(Data extracted from a collection)

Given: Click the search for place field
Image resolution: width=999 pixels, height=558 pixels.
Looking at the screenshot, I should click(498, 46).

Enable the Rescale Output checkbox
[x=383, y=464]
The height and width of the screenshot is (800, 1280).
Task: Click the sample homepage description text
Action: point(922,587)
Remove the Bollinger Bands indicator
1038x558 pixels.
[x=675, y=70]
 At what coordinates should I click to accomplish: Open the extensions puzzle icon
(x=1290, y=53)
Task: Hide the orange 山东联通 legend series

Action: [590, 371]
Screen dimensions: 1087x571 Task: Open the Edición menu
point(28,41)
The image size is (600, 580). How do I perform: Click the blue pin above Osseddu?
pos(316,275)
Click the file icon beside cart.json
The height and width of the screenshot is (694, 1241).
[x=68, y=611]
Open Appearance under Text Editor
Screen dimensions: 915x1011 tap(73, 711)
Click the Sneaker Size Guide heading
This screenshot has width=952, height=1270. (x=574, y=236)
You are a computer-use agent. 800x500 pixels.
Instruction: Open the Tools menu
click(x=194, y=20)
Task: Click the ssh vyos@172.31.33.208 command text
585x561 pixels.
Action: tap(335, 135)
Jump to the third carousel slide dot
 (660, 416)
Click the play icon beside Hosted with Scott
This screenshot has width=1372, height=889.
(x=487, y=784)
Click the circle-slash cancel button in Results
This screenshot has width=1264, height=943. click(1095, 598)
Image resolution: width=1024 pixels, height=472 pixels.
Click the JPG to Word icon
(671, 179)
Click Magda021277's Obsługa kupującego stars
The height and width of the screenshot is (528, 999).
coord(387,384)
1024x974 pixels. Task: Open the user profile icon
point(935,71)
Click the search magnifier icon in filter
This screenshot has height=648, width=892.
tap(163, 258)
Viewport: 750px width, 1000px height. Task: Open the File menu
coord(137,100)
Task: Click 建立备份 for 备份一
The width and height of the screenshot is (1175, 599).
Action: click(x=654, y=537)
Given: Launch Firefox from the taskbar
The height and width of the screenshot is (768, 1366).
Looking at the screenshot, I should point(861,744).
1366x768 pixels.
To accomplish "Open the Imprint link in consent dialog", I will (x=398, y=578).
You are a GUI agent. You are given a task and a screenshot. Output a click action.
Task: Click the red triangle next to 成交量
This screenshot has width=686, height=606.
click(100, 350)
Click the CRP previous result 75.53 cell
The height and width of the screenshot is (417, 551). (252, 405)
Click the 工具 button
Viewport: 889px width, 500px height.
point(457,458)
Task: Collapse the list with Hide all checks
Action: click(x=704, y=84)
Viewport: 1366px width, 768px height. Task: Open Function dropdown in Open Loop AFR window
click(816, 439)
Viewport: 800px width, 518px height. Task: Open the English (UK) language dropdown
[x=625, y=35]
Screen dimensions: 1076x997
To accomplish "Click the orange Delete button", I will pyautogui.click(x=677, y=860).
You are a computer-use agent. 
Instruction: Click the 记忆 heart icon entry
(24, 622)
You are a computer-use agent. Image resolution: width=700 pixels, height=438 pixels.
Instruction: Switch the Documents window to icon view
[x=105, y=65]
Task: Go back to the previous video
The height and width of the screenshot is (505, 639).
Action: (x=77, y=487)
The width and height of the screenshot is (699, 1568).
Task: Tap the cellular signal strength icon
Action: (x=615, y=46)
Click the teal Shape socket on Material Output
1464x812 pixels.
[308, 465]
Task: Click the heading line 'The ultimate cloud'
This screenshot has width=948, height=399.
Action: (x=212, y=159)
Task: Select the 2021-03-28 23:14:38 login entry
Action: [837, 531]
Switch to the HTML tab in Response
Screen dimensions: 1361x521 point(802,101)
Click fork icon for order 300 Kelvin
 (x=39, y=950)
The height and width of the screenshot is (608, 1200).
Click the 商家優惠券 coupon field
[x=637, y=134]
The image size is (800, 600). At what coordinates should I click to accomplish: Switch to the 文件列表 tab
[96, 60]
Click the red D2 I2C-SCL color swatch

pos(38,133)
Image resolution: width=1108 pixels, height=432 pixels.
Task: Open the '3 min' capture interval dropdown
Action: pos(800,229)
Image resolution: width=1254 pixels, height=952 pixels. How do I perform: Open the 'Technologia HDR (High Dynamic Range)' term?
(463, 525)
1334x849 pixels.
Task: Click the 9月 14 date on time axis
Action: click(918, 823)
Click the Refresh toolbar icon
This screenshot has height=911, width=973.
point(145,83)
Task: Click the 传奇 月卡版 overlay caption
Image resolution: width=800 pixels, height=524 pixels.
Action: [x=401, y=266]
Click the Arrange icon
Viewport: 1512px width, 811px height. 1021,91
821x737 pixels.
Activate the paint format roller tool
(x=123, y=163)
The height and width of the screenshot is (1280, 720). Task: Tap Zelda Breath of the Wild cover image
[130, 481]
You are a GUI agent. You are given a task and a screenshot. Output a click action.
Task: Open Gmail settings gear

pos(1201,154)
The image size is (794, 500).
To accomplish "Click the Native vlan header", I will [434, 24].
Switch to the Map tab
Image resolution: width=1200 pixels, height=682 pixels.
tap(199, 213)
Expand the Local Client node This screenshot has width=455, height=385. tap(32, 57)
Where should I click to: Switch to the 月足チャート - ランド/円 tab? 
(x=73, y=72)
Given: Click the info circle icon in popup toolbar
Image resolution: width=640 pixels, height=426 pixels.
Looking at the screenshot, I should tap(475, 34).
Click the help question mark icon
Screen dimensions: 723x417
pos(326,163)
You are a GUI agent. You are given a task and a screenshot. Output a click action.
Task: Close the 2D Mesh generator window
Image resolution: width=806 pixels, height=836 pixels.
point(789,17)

- **TASK DIRECTIONS**: Scan the data above for the word "will" and report every line where it is found.

- **RESPONSE AREA**:
To accomplish "Open the Imprint link in consent dialog", I will (x=398, y=578).
To accomplish "Click the orange Delete button", I will pyautogui.click(x=677, y=860).
To accomplish "Click the Native vlan header", I will [434, 24].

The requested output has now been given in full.